The spicules belonging to the family Clionaide have already been described from the geological record (for more details see Wiedenmayer 1994) but this is the first fossil occurrence of Cliona cf. mucronata .

Very characteristic, about 300–500 µm long, verticillate acanthostrongyles found in the studied material ( Figs. 10 View FIGURE 10 S–Y) are here also assigned to hadromerids. The cylindrical, curved shafts of these acanthostrongyles are rounded at the tips that are microspined. The whole spicule is covered with spirally coiled rows of tubercles. The number of whorls of tubercles over the spicule may vary from 10 to 19. The large variability in number of the whorls and in size of these spicules may suggest that they belong to more than one species, or that they belong to a species with a high intraspecific variability of these spicules. Another single verticillate acanthostrongyle-like spicule ( Fig. 31 View FIGURE 31 M) may be also related to the mentioned acanthostrongyles, however not without doubts. This type of verticillate acanthostrongyles was described for the first time by Carter (1880) from Gulf of Manaar and was assigned to the excavating clionaid Dotona pulchella Carter, 1880 (see also Topsent 1904, pl.12, fig. 2B and Fig. 11 View FIGURE 11 ). Today, sponges of this species are recorded only from the Azores and India (van Soest et al. 2013). There is also another Dotona D. davidi ( Kirkpatrick, 1900; described as Dyscliona davidi ) that inhabits today South Pacific Ocean and possess similar scleres. However, its spicules do not have microspined tips (compare with Kirkpatrick 1900, pl. 14, fig. 1E).

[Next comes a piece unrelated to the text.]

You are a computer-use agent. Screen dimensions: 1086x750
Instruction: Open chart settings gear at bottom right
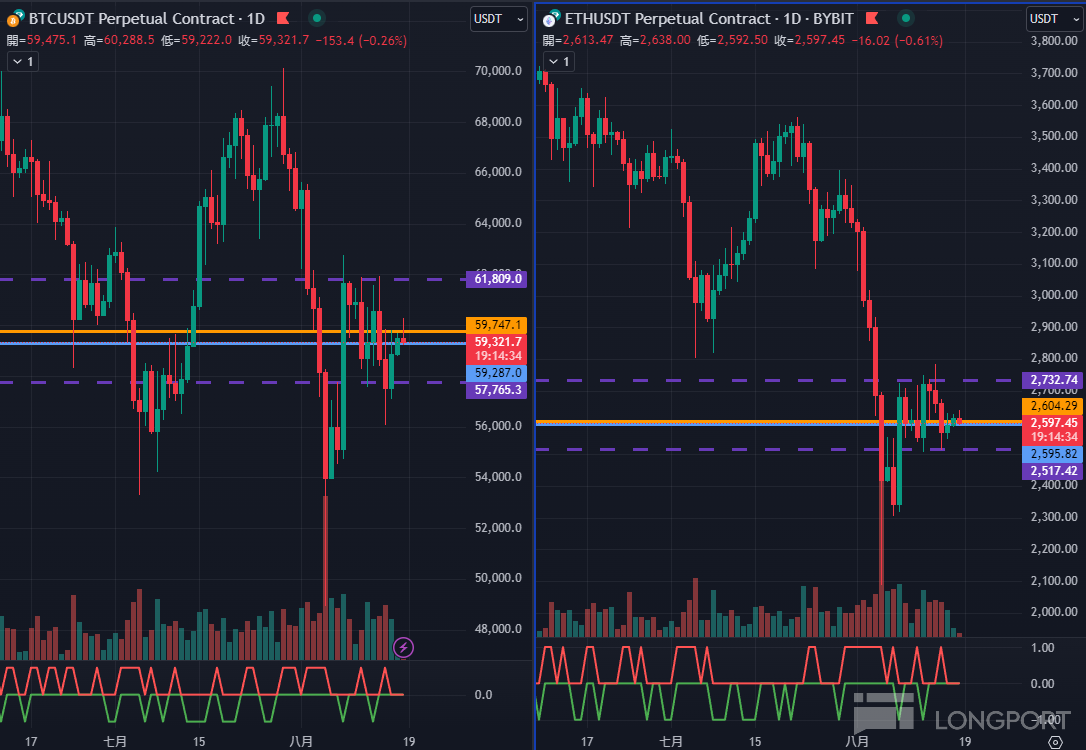[1055, 742]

There are also very similar spicules in other demosponge genera, heteroxyid Halicnemia verticillata ( Bowerbank, 1866) , reported from the Azores and coelosphaerid Paracornulum atoxa Vacelet, Vasseur & Lévi, 1976 [now Zyzzya fuliginosa ( Carter, 1879b) ; compare with pl. 28, fig.9; described as Suberites fuliginosa ] recorded from Tulear as well as Zyzzya papillata Thomas 1966 noted from South India and Sri Lanka (van Soest et al. 2013; compare with Thomas 1968 fig. 6B; described as Damirina papillata ). In all of these cases spicules possess sculptured heads but are less regularly spined and the spicules of clionaid Dotona pulchella most resemble those described here.

This spicule morphotype has already been described as fossils by Mostler from the Jurassic of the Alps (1990, pl. 1, fig. 15). This same author also described similar spicules from the Lower Carboniferous and Permian (1994; pl. 3, figs. 13–16), but attributed them to agelasids. Similar spicules are also described from the Cretaceous by Schrammen (1924, pl. 4.19). Verticillate strongyles are also known from the Miocene of the Bahamas ( Bukry 1978, pl. 13, fig. 4) and from the Late Eocene of Norseman, Australia ( Hinde 1910, pl. 1, fig. 10), from the same deposits as studied here. Dotona pulchella , however, has never been described from fossil material before.